Fifteen Years of Slovenian Independence
Ljubljana, 11 December - The past year was marked by the 15th anniversary of Slovenia's independence. The country was "born" on 25 June 1991, six months after an overwhelming majority of Slovenians endorsed independence in a referendum. Many believe Slovenia emerged under favourable conditions in Europe when the old continent was politically reinventing itself after the fall of the Berlin Wall. But independence would most likely not have come about without the near unanimous support of the people and the relative unity of the political elite in independence efforts, especially in the final stages of preparations and during the ten-day independence war that followed Slovenia's declaration of independence.
The unity may well have been a product of the decision of Slovenians to divide power among the old and the new political forces at the first multi-party election, held in April 1990. The winner of the election was the DEMOS coalition of right-leaning parties, while the strongest party on the opposite side of the political spectrum was the Democratic Reform party, the successor to the Communist Party and the predecessor of what is now the Social Democrats (SD). The voters additionally balanced the political scene by electing Milan Kucan the president ahead of Joze Pucnik, the head of DEMOS and one of the key figures in Slovenia's independence efforts.
Slovenia successfully steered through transition, with economic indicators showing stable growth. Although foreign organisations praised the country's efforts in building a market economy, the opposition was critical about the overly lenient and unjust privatisation and control of all pores of social life. It attributed this to the 12-year rule of the Liberal Democrats (LDS), who won their first general election in 1992, following the break-up of DEMOS after the right-wing coalition carried through key independence projects. Headed by Janez Drnovsek, who succeeded Milan Kucan as the country's president in 2002, the LDS managed to remain the most powerful party for over a decade, successfully heading governments composed of parties from both sides of the political spectrum. The broadness of the coalition outfit prevented right-leaning parties from creating a unified front against the LDS, which however gradually shed support as its years in power grew.

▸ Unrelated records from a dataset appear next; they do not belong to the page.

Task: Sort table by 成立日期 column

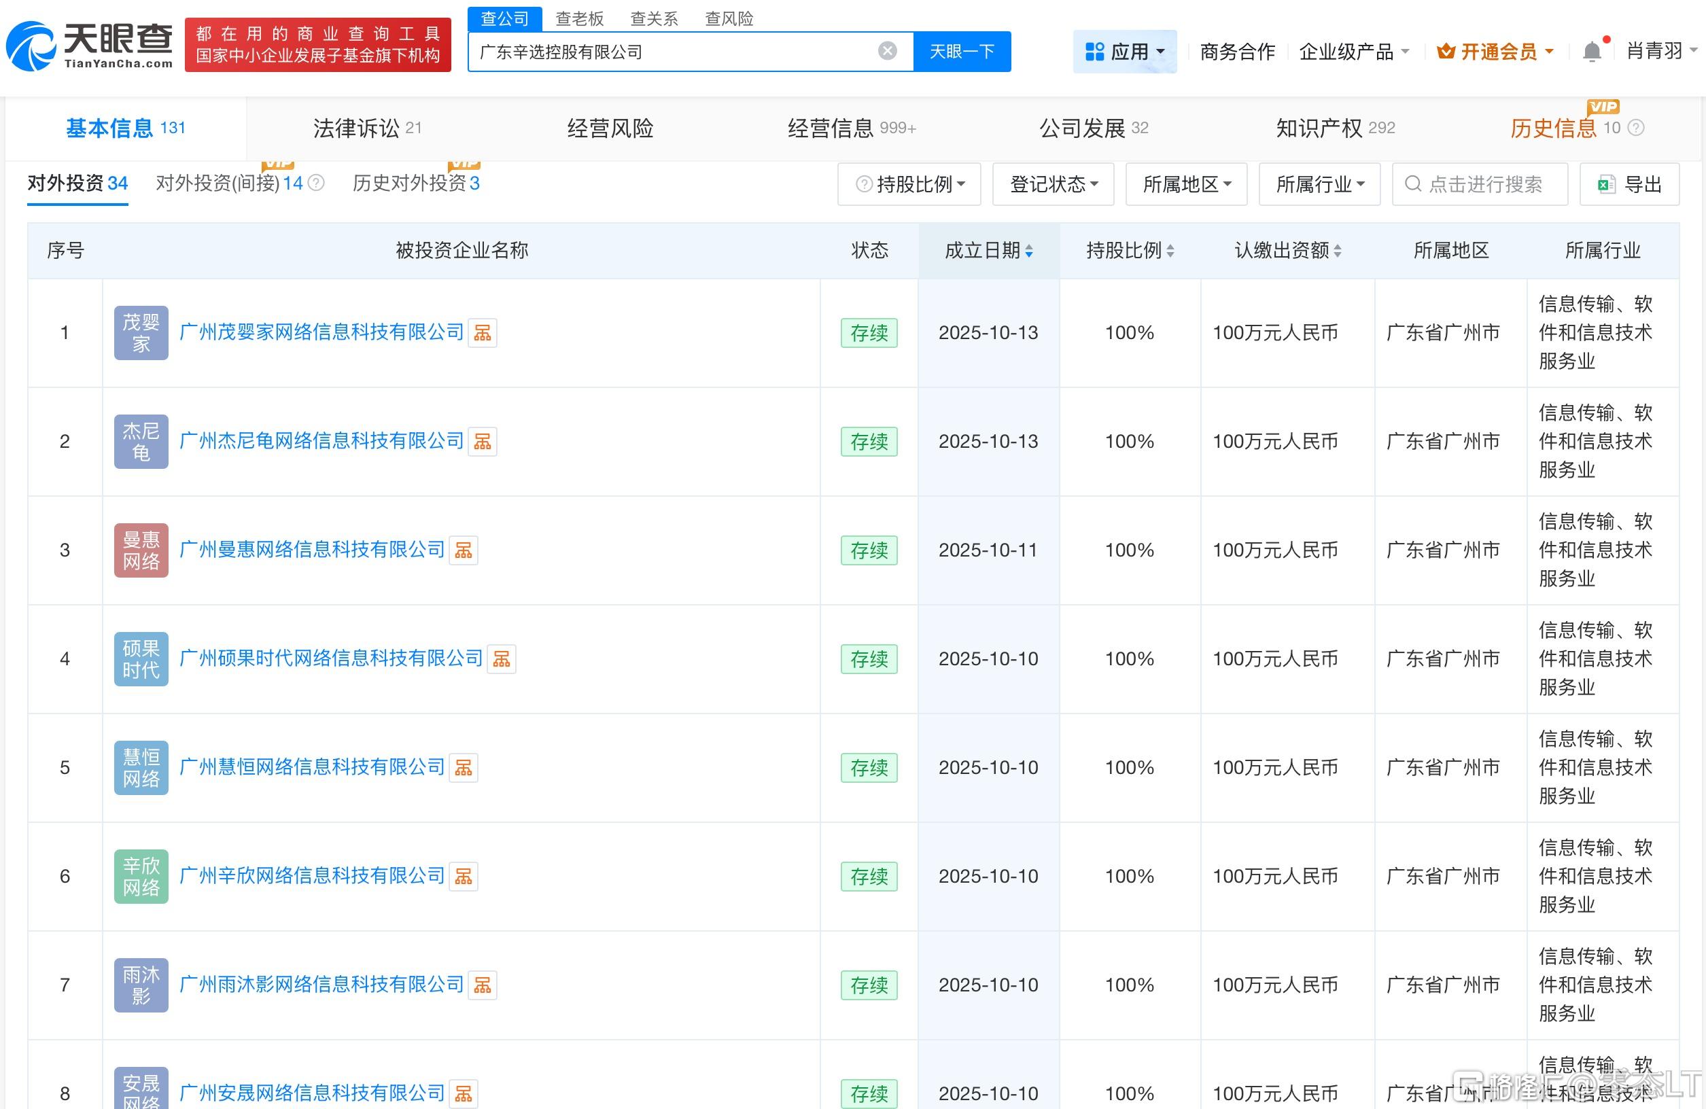Action: pyautogui.click(x=1029, y=251)
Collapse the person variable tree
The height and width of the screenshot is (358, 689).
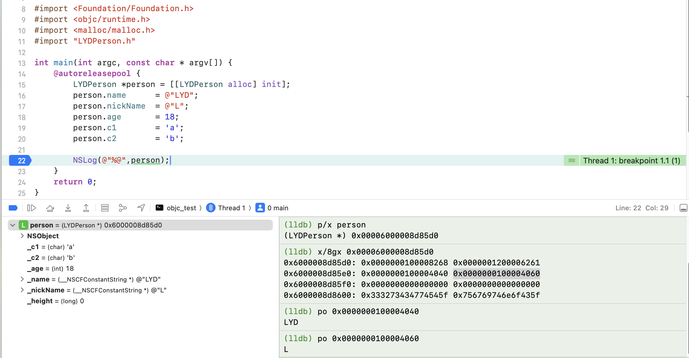[13, 225]
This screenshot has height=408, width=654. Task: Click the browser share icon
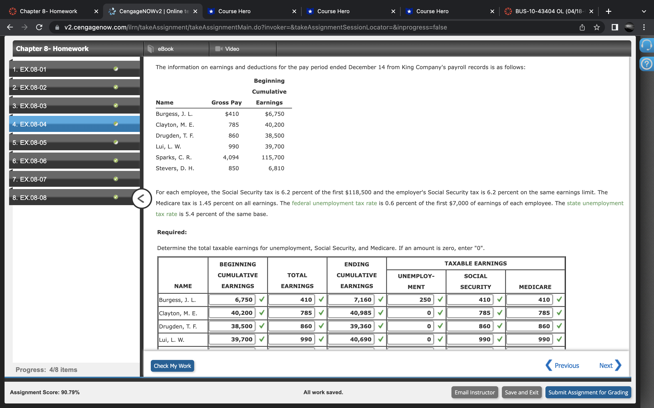[x=582, y=27]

The centre-right parties managed to form a united alliance prior to the 2004 general election, after the conservative People's Party (SLS) left the LDS-led government. The conservatives also created an Assembly for the Republic, a right-leaning pressure group. The right-of-centre coalition was headed by the Slovenian Democrats (SDS), which took just under 30% of the vote in 2004. The SDS built a coalition with its allies, the SLS and the New Slovenia (NSi). The period after the election was marked by a crisis of the left parties, chiefly the LDS, which found it difficult getting used to life in the opposition.
SDS president Janez Jansa also invited the leftist Pensioners' Party (DeSUS) into his government, whose main achievements include reform efforts in all areas. Key project undertaken by Jansa's government include the successful conclusion of efforts to adopt the euro, one of the biggest achievements of Slovenia following independence. The SDS also played a key role in producing accord on two other very important projects: Slovenia's accession to the EU and NATO. Both projects fostered near total unity among parliamentary parties. This was reflected in referendums in March 2003 when voters backed both EU and NATO membership.